John, fils de John
Il y a l’anglais et il y a le gaélique. Il y a aussi le contraste entre la vie d’un jeune homme étudiant en ville et celle d’un fils d’éleveur de moutons, qui revient sur l’île d’Harris, en Écosse.
L'article présente un extrait du premier chapitre du prochain roman de Douglas Stuart, auteur reconnu pour son précédent ouvrage Shuggie Bain. Intitulé John, fils de John, ce texte inédit sera publié aux Éditions Globe. L'extrait met en scène Cal, un jeune étudiant écossais, et son père John Macleod, éleveur de moutons sur l'île d'Harris en Écosse. Le roman explore les contrastes entre la vie urbaine et rurale, ainsi que les tensions liées à l'identité culturelle, notamment entre l'anglais et le gaélique (langue celtique parlée en Écosse). L'histoire est marquée par des thèmes comme la culpabilité, les liens familiaux et la quête d'équilibre entre tradition et modernité.
Cal et son père communiquent chaque jeudi à 18 heures précises, ainsi que deux fois le dimanche, en suivant un rituel bien établi.

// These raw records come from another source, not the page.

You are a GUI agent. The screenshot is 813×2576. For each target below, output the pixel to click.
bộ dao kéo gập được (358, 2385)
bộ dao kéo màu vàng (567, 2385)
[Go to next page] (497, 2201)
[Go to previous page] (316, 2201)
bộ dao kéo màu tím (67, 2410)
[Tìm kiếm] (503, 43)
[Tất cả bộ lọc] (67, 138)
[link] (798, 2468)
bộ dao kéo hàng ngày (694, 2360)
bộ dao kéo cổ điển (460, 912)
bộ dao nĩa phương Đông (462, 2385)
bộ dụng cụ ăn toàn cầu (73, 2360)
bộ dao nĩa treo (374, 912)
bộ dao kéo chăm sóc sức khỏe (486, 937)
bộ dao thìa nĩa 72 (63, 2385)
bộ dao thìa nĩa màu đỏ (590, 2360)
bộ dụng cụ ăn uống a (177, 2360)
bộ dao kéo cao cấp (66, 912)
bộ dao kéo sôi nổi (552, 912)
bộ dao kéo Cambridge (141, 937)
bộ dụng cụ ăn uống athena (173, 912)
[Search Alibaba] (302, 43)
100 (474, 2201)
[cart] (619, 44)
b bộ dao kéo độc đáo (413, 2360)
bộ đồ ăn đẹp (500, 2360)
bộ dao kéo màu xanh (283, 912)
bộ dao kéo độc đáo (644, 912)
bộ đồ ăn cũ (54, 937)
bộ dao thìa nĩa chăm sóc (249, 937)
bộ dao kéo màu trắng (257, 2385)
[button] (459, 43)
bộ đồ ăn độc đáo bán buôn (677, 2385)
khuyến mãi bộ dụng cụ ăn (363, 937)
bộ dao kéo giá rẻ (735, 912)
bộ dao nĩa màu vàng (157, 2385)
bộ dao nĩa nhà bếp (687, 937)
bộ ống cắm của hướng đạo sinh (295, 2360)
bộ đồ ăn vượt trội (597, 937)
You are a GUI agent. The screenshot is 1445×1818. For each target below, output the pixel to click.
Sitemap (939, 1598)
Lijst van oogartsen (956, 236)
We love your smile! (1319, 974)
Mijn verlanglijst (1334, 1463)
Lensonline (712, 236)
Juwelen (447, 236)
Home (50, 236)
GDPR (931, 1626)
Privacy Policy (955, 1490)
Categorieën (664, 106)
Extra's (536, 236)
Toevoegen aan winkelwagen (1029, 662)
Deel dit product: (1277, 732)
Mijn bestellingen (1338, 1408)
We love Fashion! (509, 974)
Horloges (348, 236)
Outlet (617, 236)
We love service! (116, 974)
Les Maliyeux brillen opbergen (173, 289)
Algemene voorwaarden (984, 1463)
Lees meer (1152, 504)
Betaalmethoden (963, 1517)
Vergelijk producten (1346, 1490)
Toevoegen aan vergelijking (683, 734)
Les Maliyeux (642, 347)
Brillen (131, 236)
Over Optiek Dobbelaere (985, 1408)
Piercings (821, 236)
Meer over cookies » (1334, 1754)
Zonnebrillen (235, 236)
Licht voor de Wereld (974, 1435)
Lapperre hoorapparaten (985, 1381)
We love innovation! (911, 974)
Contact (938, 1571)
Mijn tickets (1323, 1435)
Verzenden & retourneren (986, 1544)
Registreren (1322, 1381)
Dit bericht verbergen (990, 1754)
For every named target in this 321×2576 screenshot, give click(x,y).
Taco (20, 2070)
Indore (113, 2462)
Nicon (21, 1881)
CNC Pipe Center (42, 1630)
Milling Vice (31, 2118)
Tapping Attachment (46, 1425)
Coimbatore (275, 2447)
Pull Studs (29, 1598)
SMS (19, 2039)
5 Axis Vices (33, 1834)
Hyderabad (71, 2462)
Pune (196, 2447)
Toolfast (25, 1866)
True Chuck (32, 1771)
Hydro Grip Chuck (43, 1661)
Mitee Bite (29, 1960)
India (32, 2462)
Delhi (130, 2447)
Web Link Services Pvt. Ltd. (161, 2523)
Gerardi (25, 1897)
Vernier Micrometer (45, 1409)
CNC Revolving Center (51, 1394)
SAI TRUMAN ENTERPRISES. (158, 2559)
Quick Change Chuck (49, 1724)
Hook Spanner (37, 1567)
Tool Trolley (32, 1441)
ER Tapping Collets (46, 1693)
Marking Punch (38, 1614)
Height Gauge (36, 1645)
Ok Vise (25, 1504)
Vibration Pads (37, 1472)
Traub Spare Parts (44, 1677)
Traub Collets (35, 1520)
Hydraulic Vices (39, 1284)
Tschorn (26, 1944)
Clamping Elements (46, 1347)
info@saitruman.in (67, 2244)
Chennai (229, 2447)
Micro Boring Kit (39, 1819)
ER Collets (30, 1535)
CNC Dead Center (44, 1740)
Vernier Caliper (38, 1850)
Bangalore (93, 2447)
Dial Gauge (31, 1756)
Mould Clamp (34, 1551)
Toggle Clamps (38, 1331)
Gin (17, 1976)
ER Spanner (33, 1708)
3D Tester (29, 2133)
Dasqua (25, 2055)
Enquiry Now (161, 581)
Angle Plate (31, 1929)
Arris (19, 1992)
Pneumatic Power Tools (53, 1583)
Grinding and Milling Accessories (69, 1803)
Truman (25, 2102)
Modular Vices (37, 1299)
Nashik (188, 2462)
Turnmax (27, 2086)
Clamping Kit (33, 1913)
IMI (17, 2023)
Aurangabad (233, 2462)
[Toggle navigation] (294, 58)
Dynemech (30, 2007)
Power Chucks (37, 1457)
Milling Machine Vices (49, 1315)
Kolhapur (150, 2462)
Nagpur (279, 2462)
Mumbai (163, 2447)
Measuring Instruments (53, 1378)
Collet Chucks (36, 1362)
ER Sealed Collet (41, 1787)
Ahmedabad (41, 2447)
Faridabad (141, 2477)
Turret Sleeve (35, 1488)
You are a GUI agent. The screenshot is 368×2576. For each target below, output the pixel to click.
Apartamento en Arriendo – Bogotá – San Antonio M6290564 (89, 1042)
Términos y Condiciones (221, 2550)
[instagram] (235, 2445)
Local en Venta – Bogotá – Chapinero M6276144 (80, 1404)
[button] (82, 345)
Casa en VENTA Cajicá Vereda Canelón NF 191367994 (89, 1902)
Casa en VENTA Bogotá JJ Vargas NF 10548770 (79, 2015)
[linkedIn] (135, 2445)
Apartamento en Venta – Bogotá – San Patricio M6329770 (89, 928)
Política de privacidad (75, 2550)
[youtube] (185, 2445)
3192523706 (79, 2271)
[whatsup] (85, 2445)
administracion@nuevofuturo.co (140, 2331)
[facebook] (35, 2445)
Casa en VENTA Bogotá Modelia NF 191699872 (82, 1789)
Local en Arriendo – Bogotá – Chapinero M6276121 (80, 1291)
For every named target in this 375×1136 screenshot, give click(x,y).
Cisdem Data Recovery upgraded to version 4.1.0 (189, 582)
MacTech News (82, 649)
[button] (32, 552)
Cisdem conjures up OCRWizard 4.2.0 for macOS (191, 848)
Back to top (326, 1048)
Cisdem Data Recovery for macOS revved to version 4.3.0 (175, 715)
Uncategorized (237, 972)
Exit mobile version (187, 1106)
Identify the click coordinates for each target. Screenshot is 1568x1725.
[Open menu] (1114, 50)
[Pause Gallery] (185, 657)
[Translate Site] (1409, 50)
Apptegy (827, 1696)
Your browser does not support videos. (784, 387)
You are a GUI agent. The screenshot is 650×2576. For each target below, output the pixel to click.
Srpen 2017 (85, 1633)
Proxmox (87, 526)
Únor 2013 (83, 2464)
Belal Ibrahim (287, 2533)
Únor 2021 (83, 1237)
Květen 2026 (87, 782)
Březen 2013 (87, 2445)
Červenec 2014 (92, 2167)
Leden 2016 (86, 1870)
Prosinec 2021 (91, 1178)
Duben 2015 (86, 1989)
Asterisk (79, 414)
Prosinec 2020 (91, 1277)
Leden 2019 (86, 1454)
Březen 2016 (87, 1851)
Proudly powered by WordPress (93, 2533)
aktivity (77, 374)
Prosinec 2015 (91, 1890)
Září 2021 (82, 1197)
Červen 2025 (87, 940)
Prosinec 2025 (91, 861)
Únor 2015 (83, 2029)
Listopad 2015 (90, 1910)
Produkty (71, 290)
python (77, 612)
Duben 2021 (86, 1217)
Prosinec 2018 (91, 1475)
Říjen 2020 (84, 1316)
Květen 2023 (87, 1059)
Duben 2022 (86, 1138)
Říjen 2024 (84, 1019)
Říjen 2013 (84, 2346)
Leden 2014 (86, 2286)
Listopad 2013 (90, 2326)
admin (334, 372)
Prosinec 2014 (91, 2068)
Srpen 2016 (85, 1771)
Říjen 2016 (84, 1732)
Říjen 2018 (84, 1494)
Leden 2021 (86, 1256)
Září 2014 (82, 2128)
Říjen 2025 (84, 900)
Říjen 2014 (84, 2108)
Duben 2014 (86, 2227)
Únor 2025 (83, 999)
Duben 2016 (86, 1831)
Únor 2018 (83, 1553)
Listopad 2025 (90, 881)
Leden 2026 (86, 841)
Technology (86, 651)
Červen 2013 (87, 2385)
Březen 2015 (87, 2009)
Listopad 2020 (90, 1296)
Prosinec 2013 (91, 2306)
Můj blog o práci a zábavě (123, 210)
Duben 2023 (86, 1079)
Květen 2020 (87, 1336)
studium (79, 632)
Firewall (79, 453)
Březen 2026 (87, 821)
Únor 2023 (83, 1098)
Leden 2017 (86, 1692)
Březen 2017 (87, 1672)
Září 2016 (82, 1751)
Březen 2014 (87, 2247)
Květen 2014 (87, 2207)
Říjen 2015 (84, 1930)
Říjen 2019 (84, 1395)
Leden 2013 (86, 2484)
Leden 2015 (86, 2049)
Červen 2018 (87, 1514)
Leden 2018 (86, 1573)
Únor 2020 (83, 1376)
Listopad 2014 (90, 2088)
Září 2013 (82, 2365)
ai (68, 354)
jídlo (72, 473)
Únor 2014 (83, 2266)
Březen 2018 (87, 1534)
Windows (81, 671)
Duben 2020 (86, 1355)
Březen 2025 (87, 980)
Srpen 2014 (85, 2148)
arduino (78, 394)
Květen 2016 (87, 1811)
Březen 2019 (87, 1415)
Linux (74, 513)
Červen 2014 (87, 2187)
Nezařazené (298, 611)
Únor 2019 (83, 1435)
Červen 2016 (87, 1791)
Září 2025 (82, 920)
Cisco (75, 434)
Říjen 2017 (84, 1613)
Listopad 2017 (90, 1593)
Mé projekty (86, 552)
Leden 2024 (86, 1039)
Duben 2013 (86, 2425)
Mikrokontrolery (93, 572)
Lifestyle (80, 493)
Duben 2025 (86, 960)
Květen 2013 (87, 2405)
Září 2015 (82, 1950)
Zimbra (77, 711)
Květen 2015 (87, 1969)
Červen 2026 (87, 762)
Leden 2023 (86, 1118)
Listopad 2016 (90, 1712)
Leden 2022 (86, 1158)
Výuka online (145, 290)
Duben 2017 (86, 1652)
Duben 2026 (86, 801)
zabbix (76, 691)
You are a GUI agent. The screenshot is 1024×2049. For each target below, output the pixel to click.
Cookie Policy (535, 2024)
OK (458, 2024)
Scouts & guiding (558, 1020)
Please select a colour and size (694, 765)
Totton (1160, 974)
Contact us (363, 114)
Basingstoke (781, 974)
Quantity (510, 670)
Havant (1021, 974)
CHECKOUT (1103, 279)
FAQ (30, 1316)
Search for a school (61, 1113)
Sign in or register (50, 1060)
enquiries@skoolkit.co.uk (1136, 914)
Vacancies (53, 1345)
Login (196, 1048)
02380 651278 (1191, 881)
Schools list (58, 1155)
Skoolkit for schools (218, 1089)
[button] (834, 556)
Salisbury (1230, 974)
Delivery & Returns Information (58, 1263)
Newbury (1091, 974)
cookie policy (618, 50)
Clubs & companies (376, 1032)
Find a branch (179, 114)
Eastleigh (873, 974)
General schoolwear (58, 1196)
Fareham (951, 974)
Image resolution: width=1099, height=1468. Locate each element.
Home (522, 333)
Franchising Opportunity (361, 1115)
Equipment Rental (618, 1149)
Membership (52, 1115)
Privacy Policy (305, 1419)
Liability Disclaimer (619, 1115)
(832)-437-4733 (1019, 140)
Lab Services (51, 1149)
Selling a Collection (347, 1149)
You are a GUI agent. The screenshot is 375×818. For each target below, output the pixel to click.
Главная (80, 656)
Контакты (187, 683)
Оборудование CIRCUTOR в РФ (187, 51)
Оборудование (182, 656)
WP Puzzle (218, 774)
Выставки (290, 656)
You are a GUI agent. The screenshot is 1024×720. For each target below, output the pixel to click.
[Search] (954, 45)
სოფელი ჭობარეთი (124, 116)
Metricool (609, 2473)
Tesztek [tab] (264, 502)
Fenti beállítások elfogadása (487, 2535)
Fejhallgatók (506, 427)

En raison des coûts élevés des appels longue distance depuis la ville vers les îles, ils ont mis au point un système de signal : Cal appelle la maison, laisse sonner trois fois, puis raccroche. Son père le rappelle immédiatement, ce qui oblige Cal à arriver en avance et à faire semblant de parler à quelqu'un pour s'assurer que la cabine téléphonique est libre. Ce rituel reflète la relation distanciée mais structurante entre les deux hommes, où chaque appel devient une forme de culte pour étalonner leur esprit, selon les croyances de John Macleod.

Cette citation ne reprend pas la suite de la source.